The social welfare system is primarily a contingency-based system, with entitlement based on defined contingencies, such as sickness, unemployment, old age or widowhood. Primary social welfare legislation provides that only one social welfare payment is payable at any one time. While it can happen that a person may experience more than one contingency at the same time — for example, an unemployed person may become sick — a general principle applies whereby even if a person experiences more than one of the contingencies at any one time, he or she only receives one of those payments. This principle is common to social security systems across the world.
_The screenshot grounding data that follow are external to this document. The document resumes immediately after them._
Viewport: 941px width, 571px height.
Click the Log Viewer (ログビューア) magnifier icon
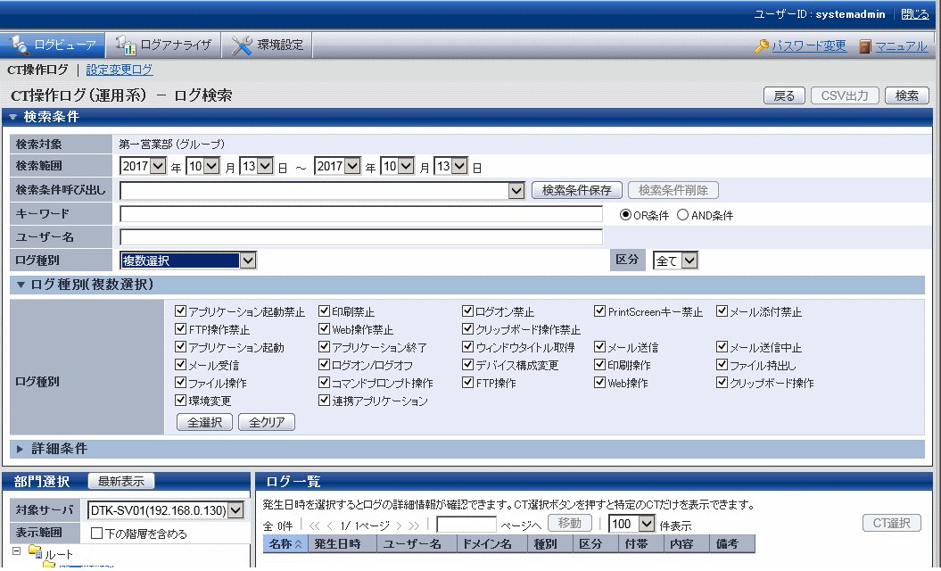click(19, 45)
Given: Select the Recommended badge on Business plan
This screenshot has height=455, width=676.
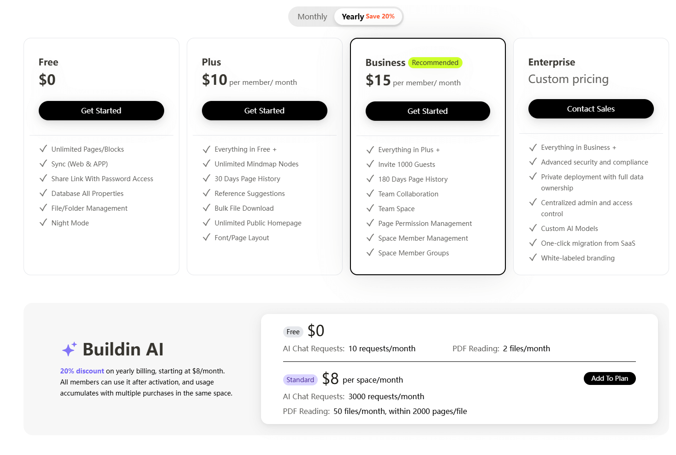Looking at the screenshot, I should [435, 62].
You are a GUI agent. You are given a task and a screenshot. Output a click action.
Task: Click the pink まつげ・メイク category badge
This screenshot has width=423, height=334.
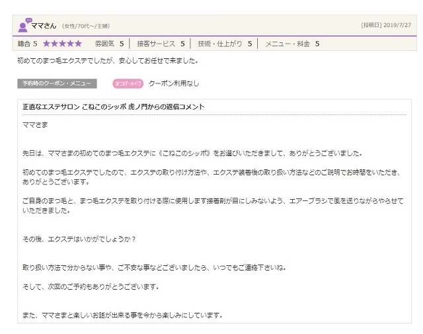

However, the legislation also provides that regulations may be made to enable more than one of the payments to be paid concurrently and, where applied, it is usually in the context of short-term benefits. For instance, persons in receipt of widows/widowers pension can, at the same time, receive short-term social insurance benefits such as illness benefit or unemployment benefit, at half rate.
In terms of the examination of the current process of single payments by any group or task force the most recent review of these schemes in contained in The report of the Special Group on Public Service Numbers and Expenditure Programmes (June 2009) which recommends changes to the eligibility conditions of social welfare schemes to eliminate second welfare payments, so that claimants already in receipt of a primary weekly social welfare payment should not qualify for payment under another scheme. The Group also recommends that the Department of Social Protection includes explicitly the role of the Widows’/Widowers’ Pension if it undertakes a future review of working-age social transfers in this context. No legal challenge has been undertaken to date in this regard.